- **What to produce**
Reply only with how many lines below contain "agent".

- **Recorded information**
* * *
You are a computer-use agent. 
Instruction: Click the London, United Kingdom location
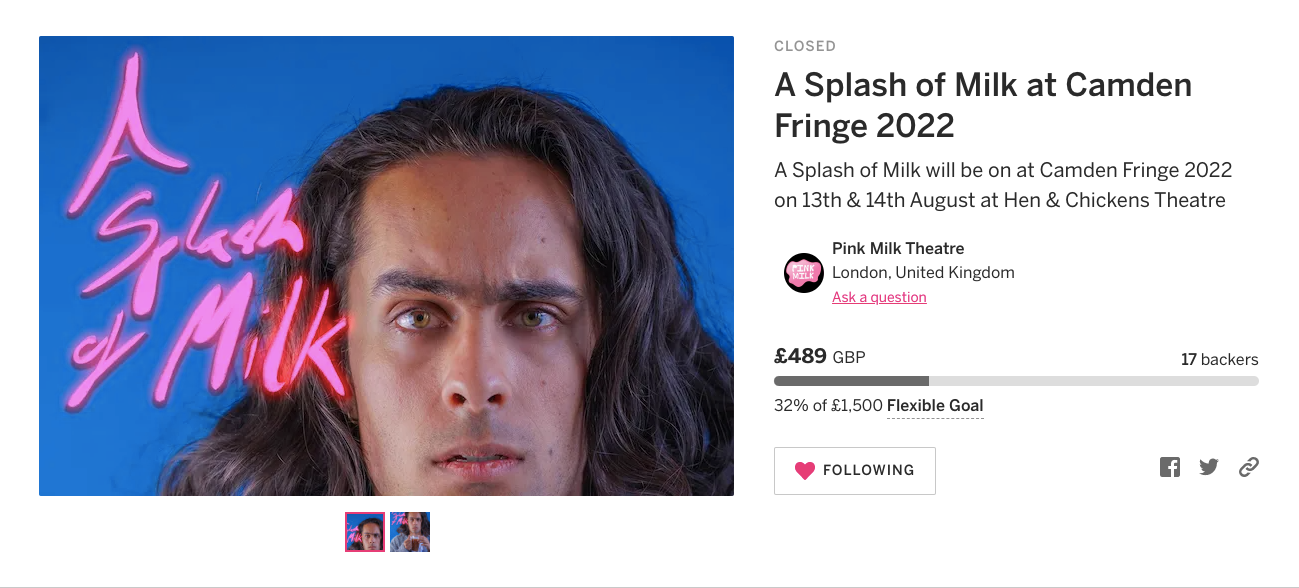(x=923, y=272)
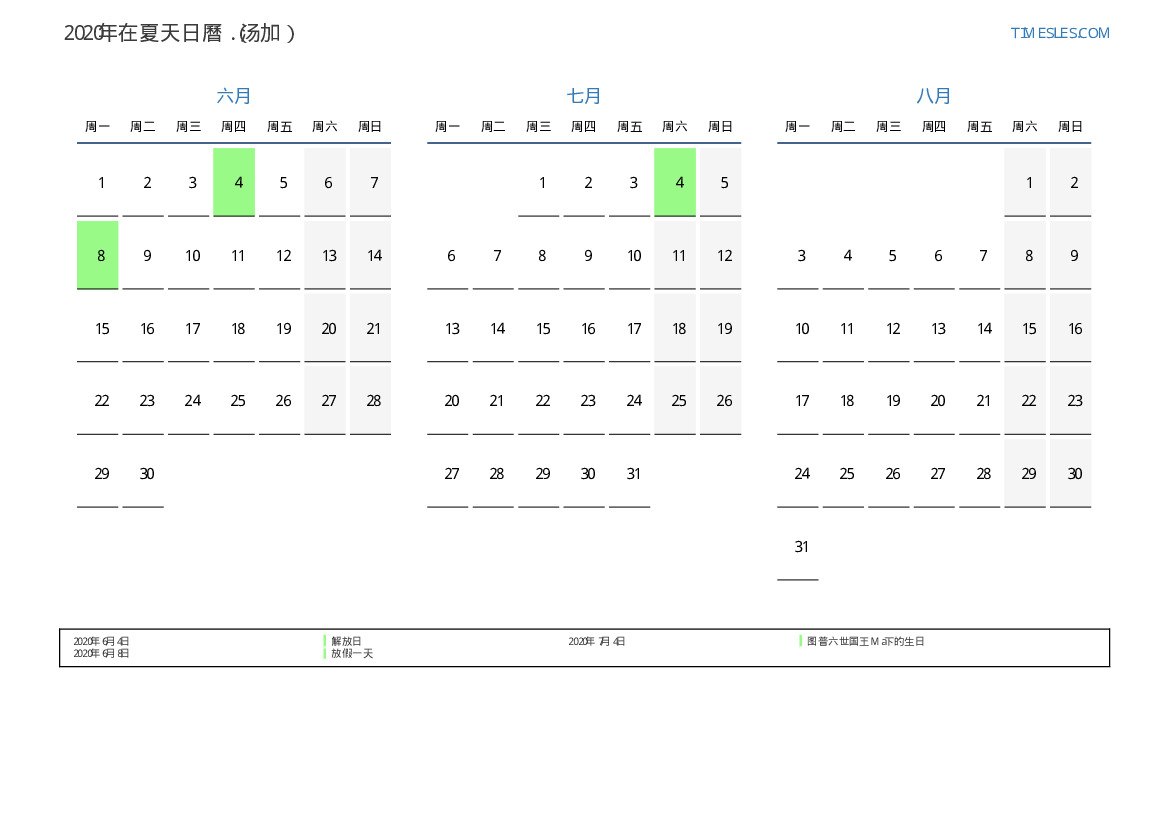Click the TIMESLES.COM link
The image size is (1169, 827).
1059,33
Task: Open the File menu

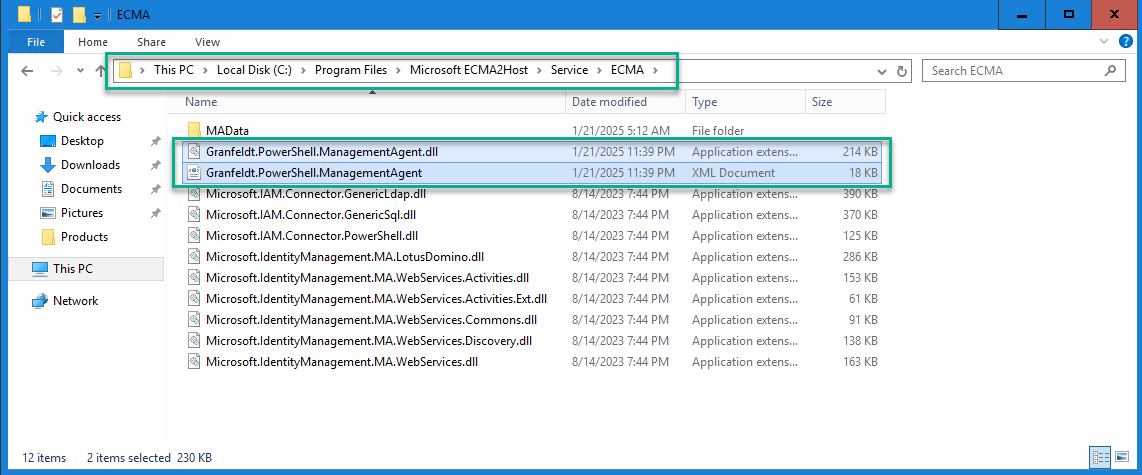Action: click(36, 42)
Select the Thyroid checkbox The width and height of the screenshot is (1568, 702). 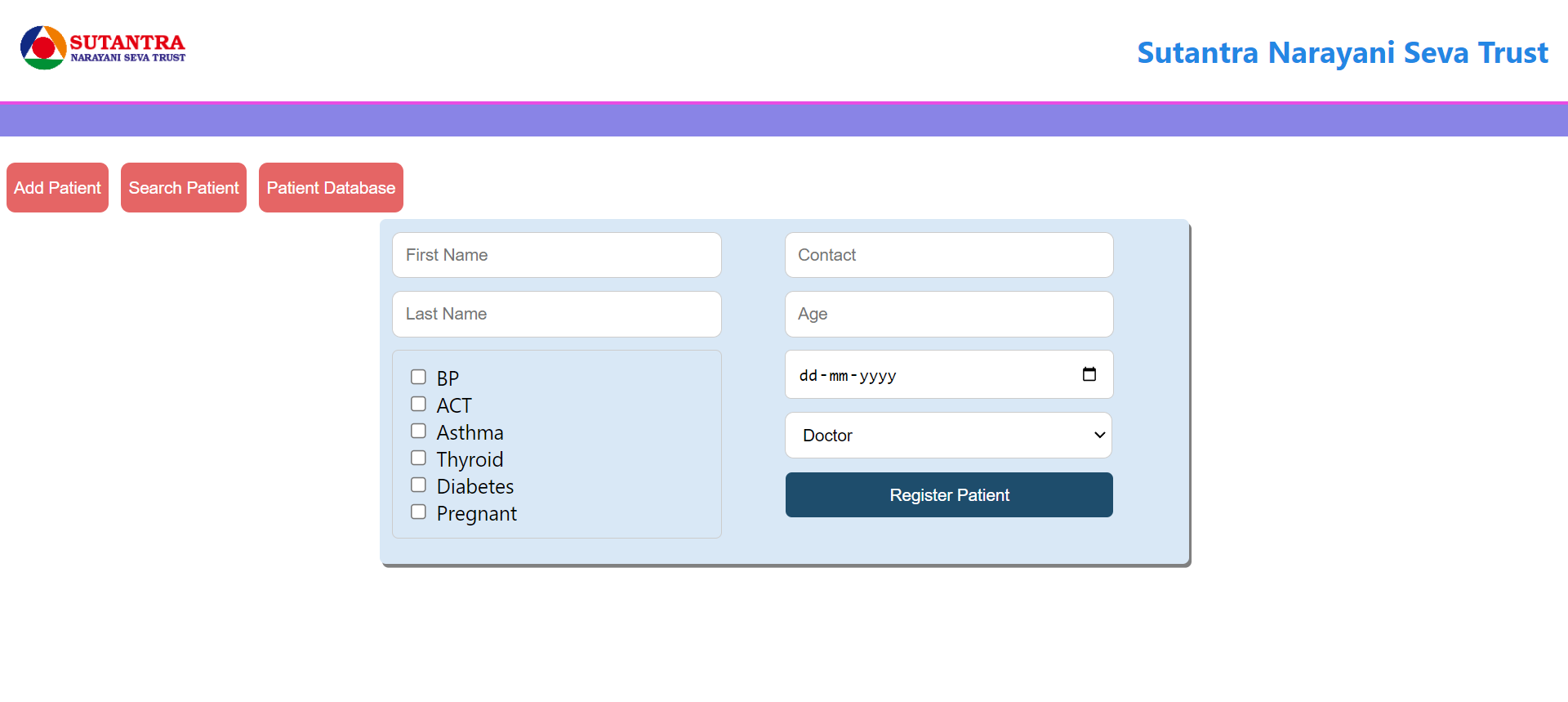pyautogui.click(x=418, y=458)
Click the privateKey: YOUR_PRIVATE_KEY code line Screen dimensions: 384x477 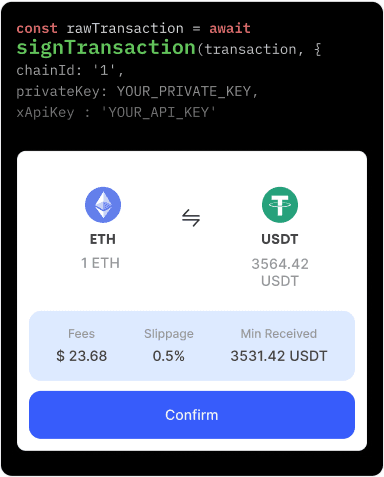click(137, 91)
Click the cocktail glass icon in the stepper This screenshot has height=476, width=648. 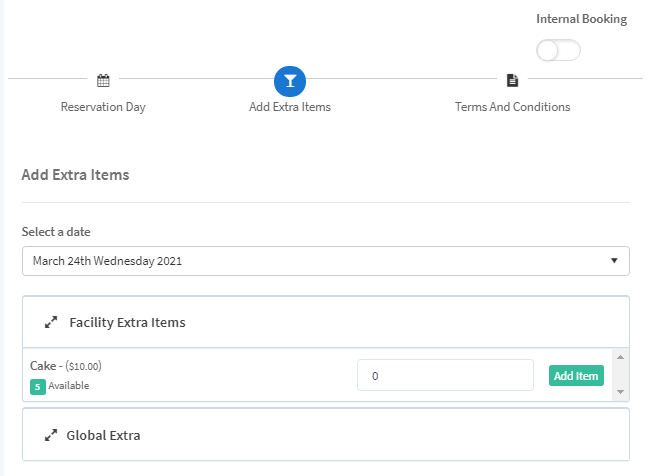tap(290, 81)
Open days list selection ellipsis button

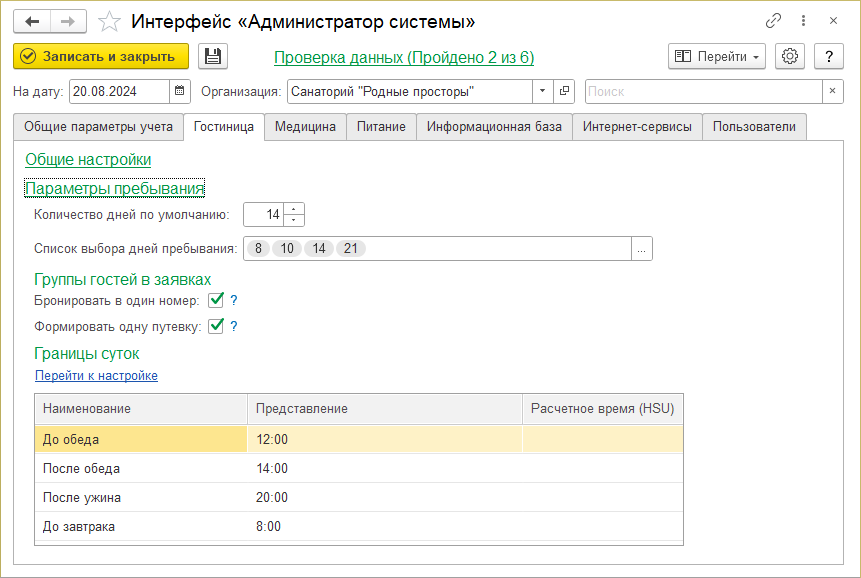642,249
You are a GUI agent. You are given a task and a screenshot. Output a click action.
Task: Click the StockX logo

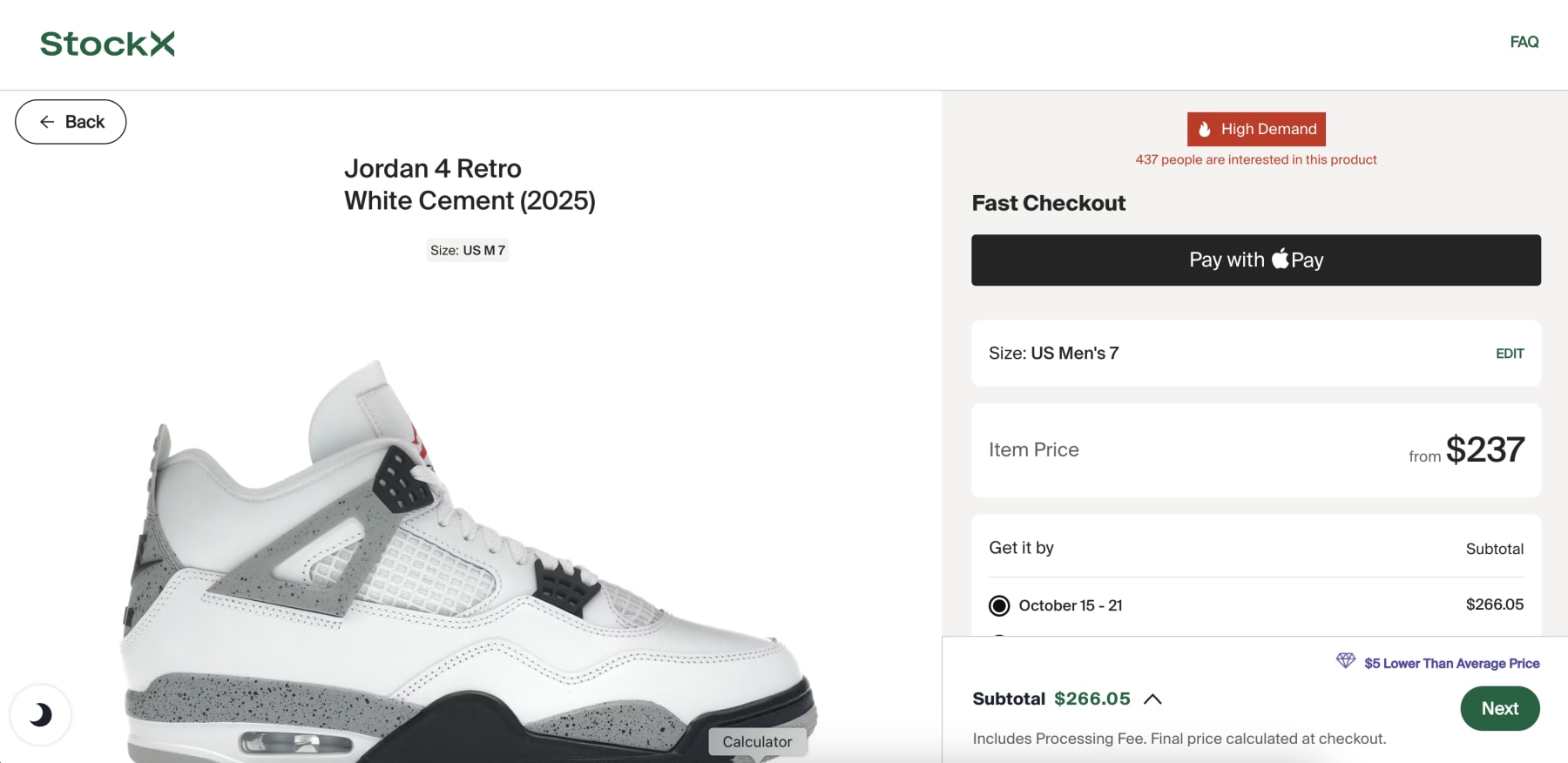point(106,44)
* * *
- **Problem solution**
2